Today on our 2013 Hyundai Elantra, we'll be installing the Roadmaster EZ2 Base Plate Kit with removable arms, part number 521632-1. We'll begin here by raising the hood on the vehicle. We'll go ahead and point out some hardware that well need to remove, to remove the front fascia. This will need to be done before we can do anything else. You'll notice that there are total of four locations that well need to remove, which we actually found later that the directions we're wrong and you actually do need to remove all five of these little push in fasteners up here on the top. You use a Phillips head screwdriver and either a large flat head or trim panel removal tool to take them out. The extra one thats not shown on the directions is actually all the way on the left hand side or on the driver side. That one will need to come out as well.

Next we'll go over here in each of the fender wells. There's one screw that needs to be removed that holds the front fascia to the fender. Now we're ready to go underneath the vehicle and continue removing hardware so we can remove the front fascia. There're three plastic fasteners on each side that well need to remove in order to remove the fascia from the fender. Next you'll notice that there's a total of seven bolts that are visible here on the underside or this splash guard part. We'll need to take all seven of these out as well as two additional ones that are on each side, so you'll go ahead and take all 11 bolts out at this time.

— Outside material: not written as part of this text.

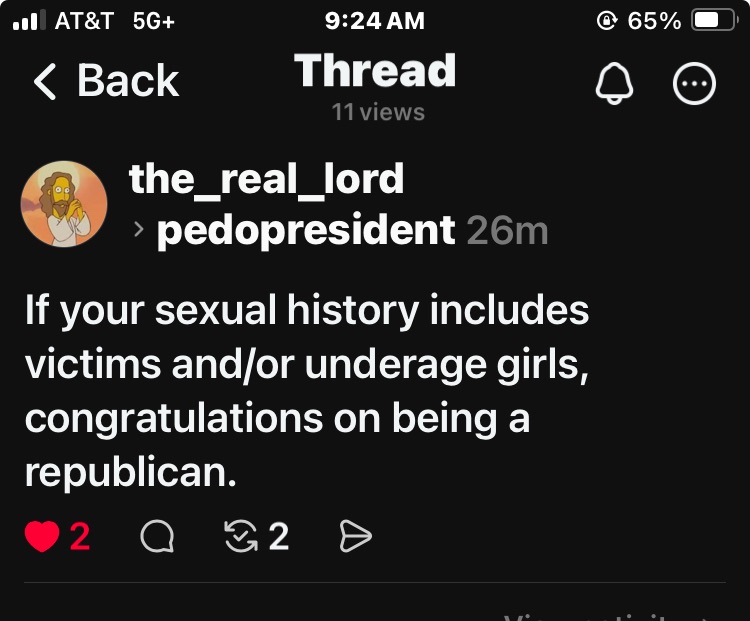
Task: Tap the chevron before pedopresident
Action: pos(139,231)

It will make things a little bit easier for you. Now that we've got the lower splash panel out of the way, now we're ready to remove our front fascia. Simply grab each of the sides and pull outward and forward. It's a good idea to get an extra set of hands here so that you can do one side and have someone else do the other side. That way the front fascia doesn't come off and get scratched. Now we can begin taking other items off. We'll go ahead and remove each of the horns.

We'll go ahead and unplug the wiring from the back of each by simply pushing in on the locking tab and gently pulling outward. With each of the wiring harnesses disconnected from each of the two horns, we'll go ahead and remove the screw that holds it in place. Now we're ready to go ahead and remove the bumper core structure. There're a total of five mounting locations on each side, three bolts and one nut. The nut is located in the center top section.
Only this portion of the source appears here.